6.2.5: TCP timeout & retransmission
original adaptive retransmission: TimeOut = 2*EstRTT,
EstRTT = α*EstRTT + (1-α)*SampleRTT, for fixed α, 0<α<1 (eg
α=1/2 or α=7/8)
For α≃1 this is very conservative
(EstRTT is slow to change). For α≃0, EstRtt is very volatile.
RTT measurement ambiguity: if a packet is sent twice, is the ACK in
response to the first transmission or the second?
Karn/Partridge algorithm:
on packet loss (and retransmission)
- Double Timeout
- Stop recording SampleRTT
- Use doubled Timeout as EstRTT when things resume
Jacobson/Karels algorithm
for calculating the TimeOut value:
EstRTT = α*EstRTT + (1-α)*SampleRTT
EstDev = α*EstDev + (1-α)*SampleDev
TimeOut = EstRTT + 4*EstDev
TCP timers:
- TimeOut
- 2*MSL Timewait
- persist: sender polls receiver when windowsize = 0
- keepalive
Path MTU Discovery
Covered Week 8
Routinely part of TCP implementations now
Uses IP DONT_FRAG bit, and
ICMP Frag Needed / DF Set
response
Simple packet-based sliding-windows algorithm
receiver-side
window size W
Next packet expected N; window is N ... N+W-1
Generic strategy
We have a pool EA of "early arrivals": packets buffered for future use.
When packet M arrives:
if M<N or M≥N+W, ignore
if M>N, put the packet into EA.
if M=N,
output the packet (packet N)
K=N+1
slide window forward by 1
while (packet K is in EA)
output packet K
slide window forward by 1 (to start at K+1)
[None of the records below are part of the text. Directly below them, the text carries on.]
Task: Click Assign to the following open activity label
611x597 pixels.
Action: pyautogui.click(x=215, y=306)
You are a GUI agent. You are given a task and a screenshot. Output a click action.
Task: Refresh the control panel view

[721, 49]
There are a couple details left out.
Specific implementation:
bufs[]: array of size W. We always put packet M into position M % W
As before, N represents the next packet we are waiting for.
At
any point between packet arrivals, packet slot N is empty, but some or all of N+1 .. N+W-1 may
be full.
Suppose packet M arrives.
1. M<N or M≥N+W: ignore
2. otherwise, put packet M into bufs[M%W]
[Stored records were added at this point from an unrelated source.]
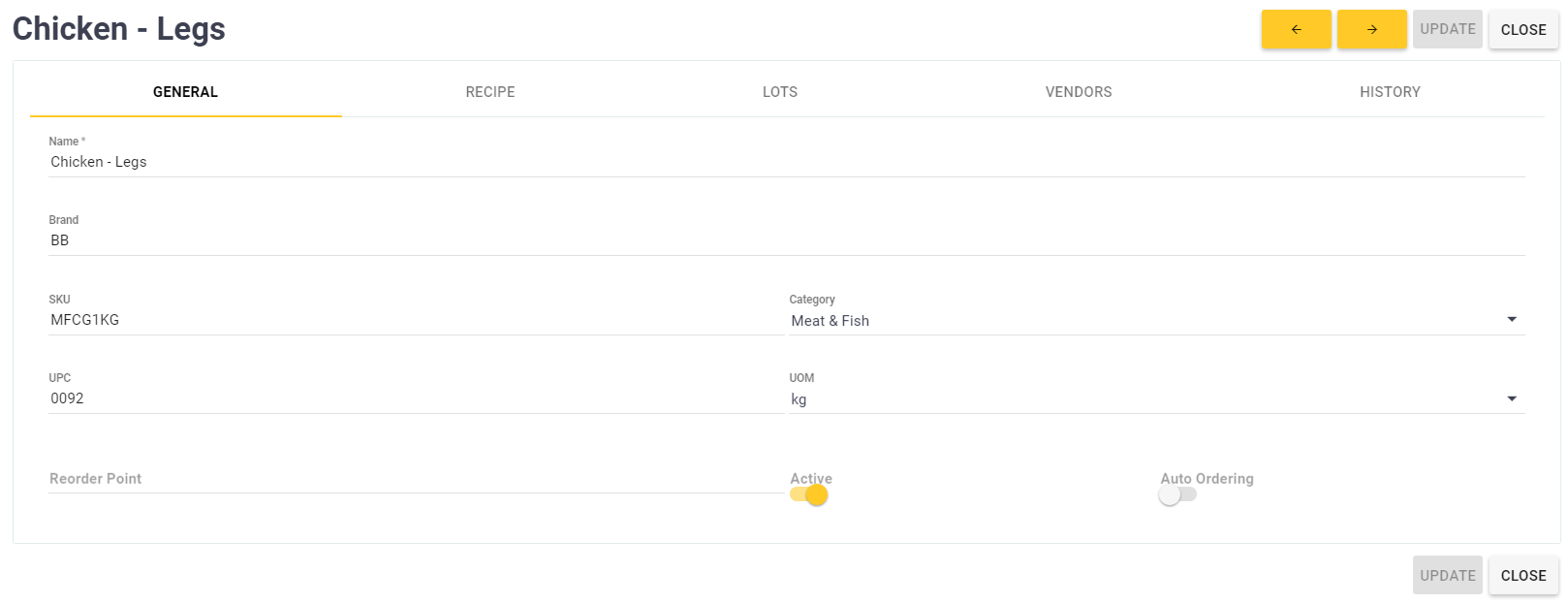The width and height of the screenshot is (1568, 604).
Task: Click the Reorder Point input field
Action: [416, 479]
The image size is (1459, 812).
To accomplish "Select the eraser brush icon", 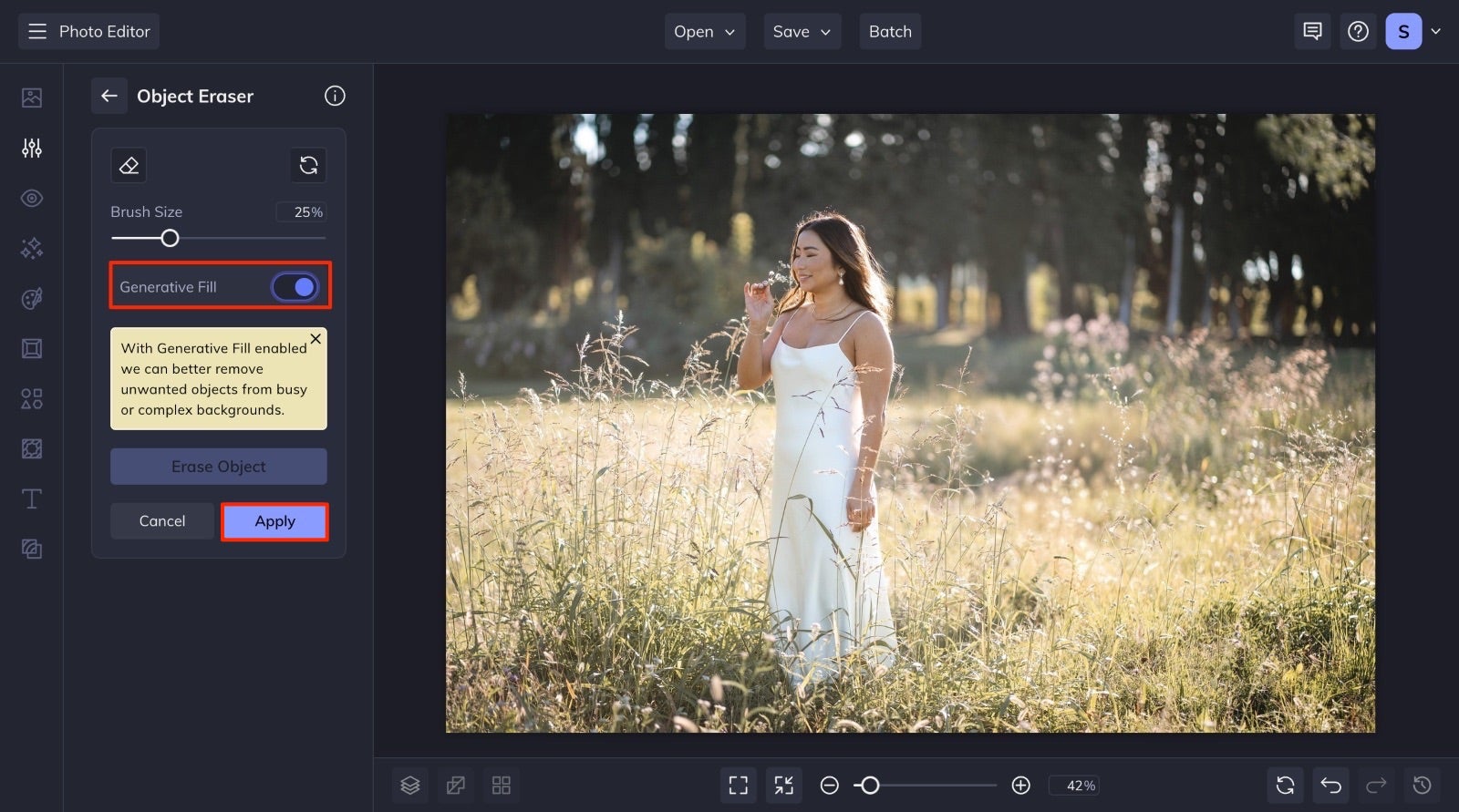I will [129, 165].
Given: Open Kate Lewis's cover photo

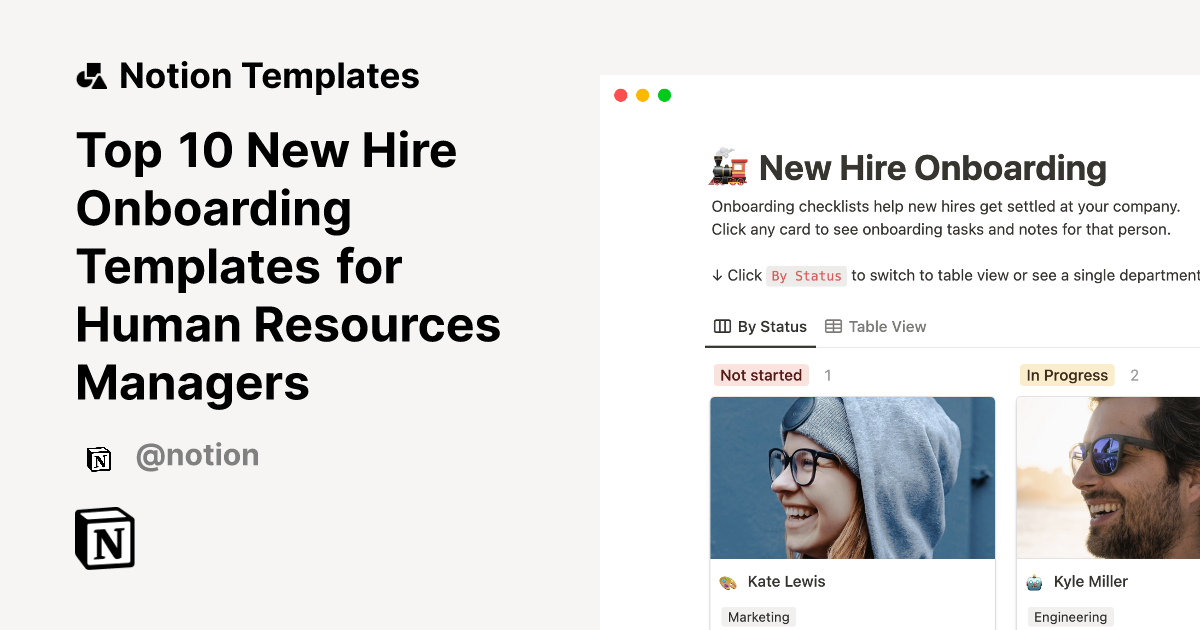Looking at the screenshot, I should coord(852,477).
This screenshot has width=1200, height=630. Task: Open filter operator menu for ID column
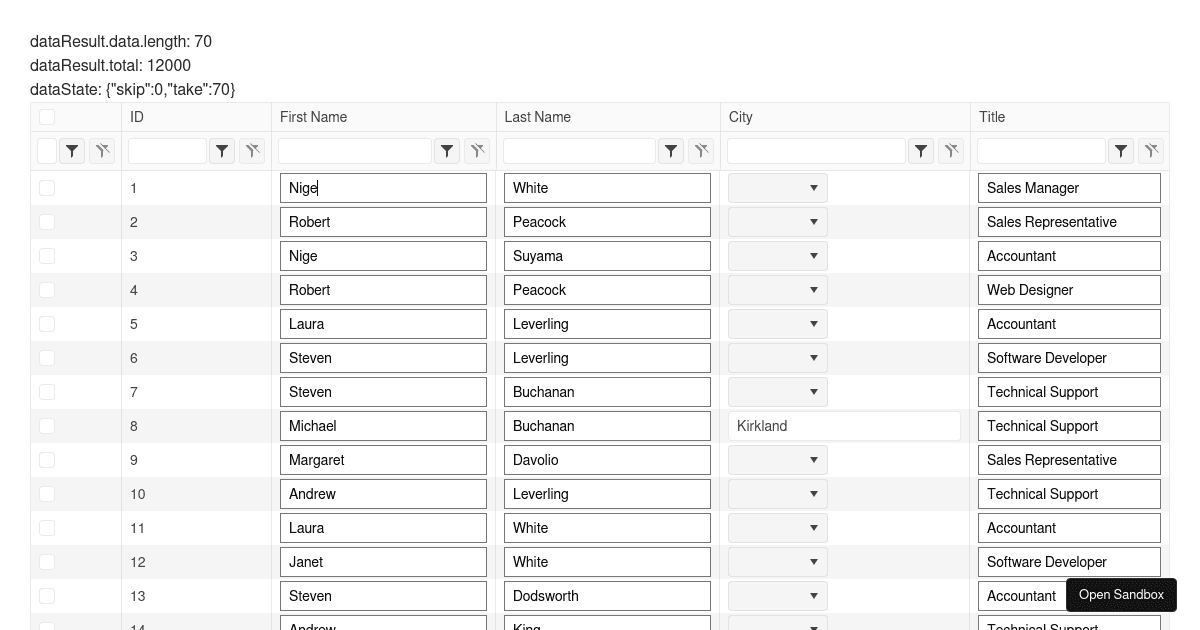(x=222, y=151)
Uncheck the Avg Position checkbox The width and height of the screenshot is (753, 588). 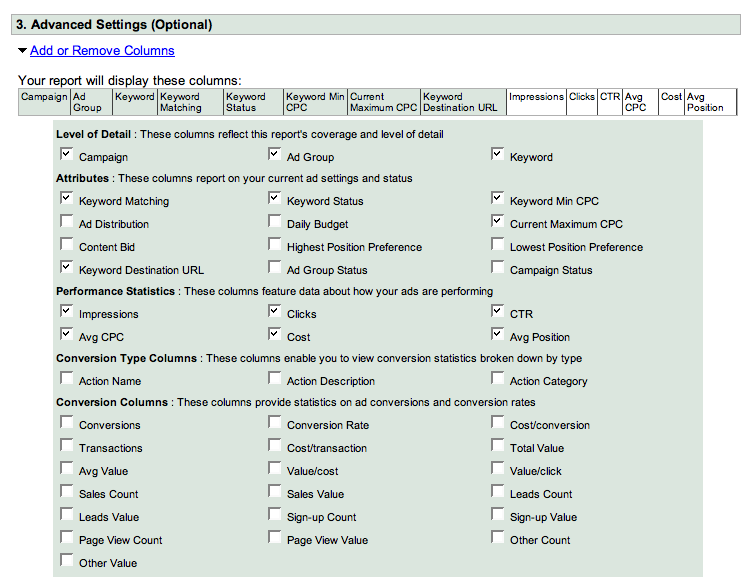click(498, 335)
3. while (bufs[N % W] has a valid packet) {
write it
N++
}
If M!=N, this loop will do nothing.
But if M==N, we will write packet N and any further saved packets, and slide the window forward.
4.
Send a cumulative acknowledgement of all packets up to but not
including (the current value of) N; this is either ACK[N] or ACK[N-1]
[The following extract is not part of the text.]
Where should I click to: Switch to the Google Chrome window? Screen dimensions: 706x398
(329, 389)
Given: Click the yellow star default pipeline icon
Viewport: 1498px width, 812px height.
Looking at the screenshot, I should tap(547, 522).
depending on protocol wording
sender side:
We will assume ACK[M] means all packets <=M have been received (second option immediately above)
W = window size, N = bottom of window
window is N, N+1, ..., N+W-1
init: N=0. Send full windowful of packets 0, 1, ..., W-1
Arrival of Ack[M]:
if M < N or M≥N+W, ignore
otherwise:
set Last = N+W-1 (last packet sent)
set N = M+1.
for (i=Last+1; i<N+W; i++) send packet i
Some TCP notes
First, if a TCP packet arrives outside the receiver window, the
receiver sends back its current ACK. This is required behavior. We
discard the packet, but we don't completely ignore it.
Second, the TCP window size fluctuates. Thus, the pool EA must be more abstract than simply keeping track of positions modulo W.
Third, TCP senders do not send a full window, ever. TCP has something called "slow start" to prevent this.
Routing
LinkState
Linkstate routing is an alternative to distance-vector. In distance-vector, each node keeps a minimum of network topology. In linkstate, each node keeps a maximum: a full map of all nodes and all links.
4.2.3: Link-state routing and SPF
Whenever either side of a link notices it has died (or if a node
notices that a new link has become available), it sends out LSP packets
(Link State Protocol) that "flood" the network. This is called reliable flooding;
note that in general broadcast protocols work poorly with networks that
have even small amounts of topological looping (redundant paths).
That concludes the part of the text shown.